A Letter from Nantwich

February 2007

Time for action

IT HAS been the subject of controversy ever since it was installed in 2000 as a symbol of the new Millennium in Nantwich. It clearly was not what the town was expecting.

   Just what do you produce that marks an new era in Man's calendar? Well, something with which you can easily tell the time would be useful. But with its three dials - one each for the hours, minutes and seconds - and the hours, etc, etched on to the outside of the clear casing, the town's new timepiece has a been a talking point if nothing else. Many are the visitors to be seen scratching their heads as they try to make out what the time is.

   But now the clock has been making the news again. Some don't like it and think it should be taken away, and others are not happy that as well as trying to sort out what time the clock is displaying, you currently have to peer through a screen of condensation on the casing (right).

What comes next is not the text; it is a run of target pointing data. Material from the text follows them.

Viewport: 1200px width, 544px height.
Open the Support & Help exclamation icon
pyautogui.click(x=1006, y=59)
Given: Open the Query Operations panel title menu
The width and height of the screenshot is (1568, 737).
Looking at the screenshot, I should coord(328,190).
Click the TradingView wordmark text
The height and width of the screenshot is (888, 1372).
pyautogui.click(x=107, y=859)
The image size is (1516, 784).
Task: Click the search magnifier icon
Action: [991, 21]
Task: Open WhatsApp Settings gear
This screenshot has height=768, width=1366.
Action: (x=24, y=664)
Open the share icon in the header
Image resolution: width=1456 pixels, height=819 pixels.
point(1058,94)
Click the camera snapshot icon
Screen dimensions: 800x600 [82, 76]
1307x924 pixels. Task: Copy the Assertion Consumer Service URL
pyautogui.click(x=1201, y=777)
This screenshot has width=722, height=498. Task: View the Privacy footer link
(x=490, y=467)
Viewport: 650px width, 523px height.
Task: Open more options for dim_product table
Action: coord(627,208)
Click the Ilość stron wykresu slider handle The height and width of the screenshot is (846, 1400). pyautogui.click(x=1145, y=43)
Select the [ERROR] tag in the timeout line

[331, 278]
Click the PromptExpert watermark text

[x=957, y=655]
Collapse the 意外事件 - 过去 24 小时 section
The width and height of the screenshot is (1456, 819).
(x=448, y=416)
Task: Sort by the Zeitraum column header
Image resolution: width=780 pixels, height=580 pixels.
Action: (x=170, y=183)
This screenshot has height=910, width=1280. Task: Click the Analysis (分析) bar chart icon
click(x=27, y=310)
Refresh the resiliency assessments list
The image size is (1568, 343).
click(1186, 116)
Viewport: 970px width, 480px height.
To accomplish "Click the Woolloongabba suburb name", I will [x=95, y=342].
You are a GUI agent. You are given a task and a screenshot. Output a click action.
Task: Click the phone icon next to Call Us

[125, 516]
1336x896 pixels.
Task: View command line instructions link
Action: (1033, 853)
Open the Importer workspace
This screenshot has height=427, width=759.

There is a thin "mist" on the sides and "blobs" of condensation on the underside of the top.

   It no doubt didn't help that the sealing around the edges of the glass(?) sides seemed to have failed - or was it vandalised? - to the extent that people started pushing coins into the casing along the lines of a wishing well or any other small area of water - such as a fountain or stream - that can be found in public places.

   This was sorted out and the sealant was renewed. But not before moisture had collected inside the casing. Now when we have a warm, sunny day in the winter months condensation forms. One councillor claimed this was a design fault, but it is probably more likely to be the failed sealant letting in damp.

   Whether this can be dealt with now, or we will have to wait for the warmer weather and a good polish to solve the problem, I don't know.

   But the Town Council has come to an arrangement with the designer of the 18,000 timepiece for a twice-a-year visit to adjust the time between Summer Time and GMT and a maintenance visit. The clock doesn't need winding. As it ticks away, a weight descends on the end of a plastic chain on to a device at the foot of the casing, closing a circuit. This causes the mechanism to be wound electronically.

   The original cost was met through Lottery funding.

   If you would like to see the clock next time you are in town, head for The Cocoa Yard between Hospital Street and Pillory Street. (The Museum stands at the Pillory Street end).

lI have always known this area as the Cocoa House Yard, which is more correct because it is the site of a temperance building - The Cocoa House ! - offering the hot beverage as an alternative to alcoholic drinks. 

Picture above: the Millennium clock on a sunny day just after it was installed - a picture I took for the Nantwich Museum website.              

 

lSPRING/SUMMER NOTE: With the arrival of the warmer weather the case has cleared and the clock can be seen clearly.